EXERCISE BRIEF — An exact copy is required of every line from the one with "Task: Click the" through the end of the data below, and the pictures must stay out of it.

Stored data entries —

*** Block opens ***

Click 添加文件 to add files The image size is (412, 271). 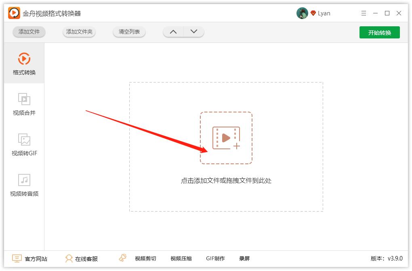pyautogui.click(x=29, y=32)
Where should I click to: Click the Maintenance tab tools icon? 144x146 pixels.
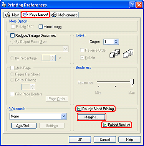(x=54, y=15)
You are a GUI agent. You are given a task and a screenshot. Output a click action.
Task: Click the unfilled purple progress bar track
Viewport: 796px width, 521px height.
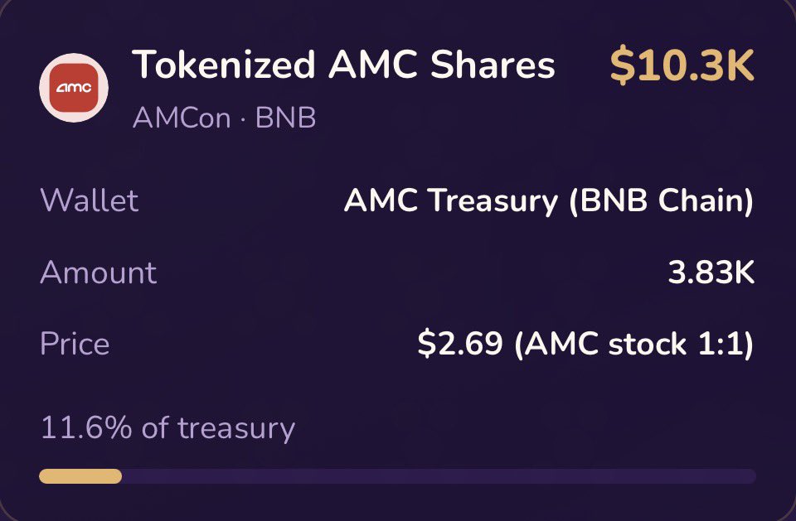[439, 476]
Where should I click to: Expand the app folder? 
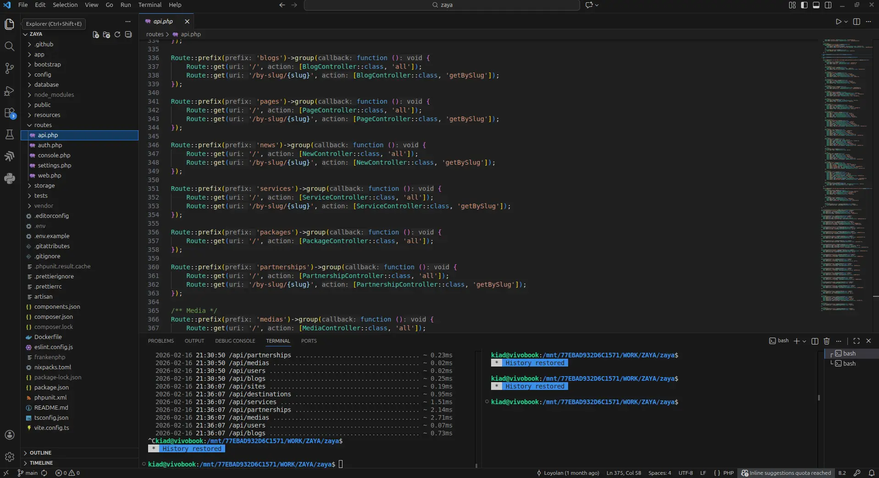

*** Block closes ***

EXPECTED ANSWER —
Task: Click the unfilled purple progress bar track
Viewport: 796px width, 521px height.
[439, 476]
Where should I click to: Expand the app folder? 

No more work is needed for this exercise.